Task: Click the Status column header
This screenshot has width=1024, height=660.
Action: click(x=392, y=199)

...

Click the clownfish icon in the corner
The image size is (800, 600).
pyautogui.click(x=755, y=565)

--

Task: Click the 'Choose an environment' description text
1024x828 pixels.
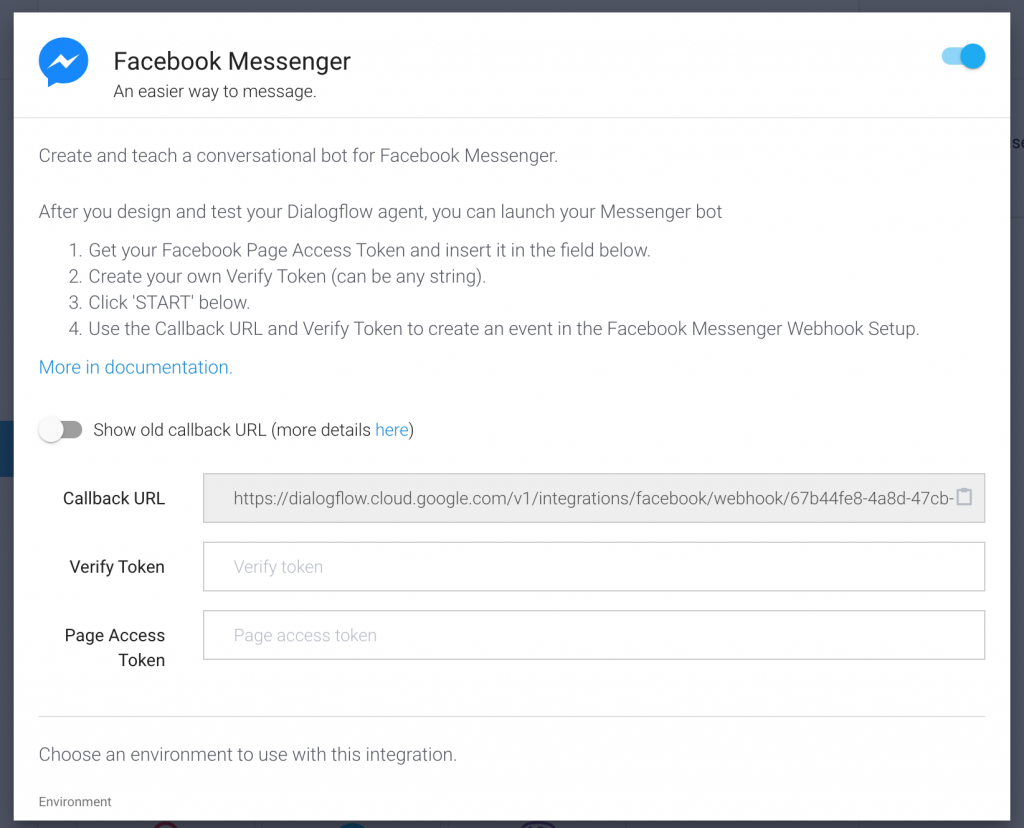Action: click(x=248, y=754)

> Assignment
From the records above, pick out and copy each line holding the word "Task".

> Answer below
Task: Click the Status column header
Task: Click the 'Choose an environment' description text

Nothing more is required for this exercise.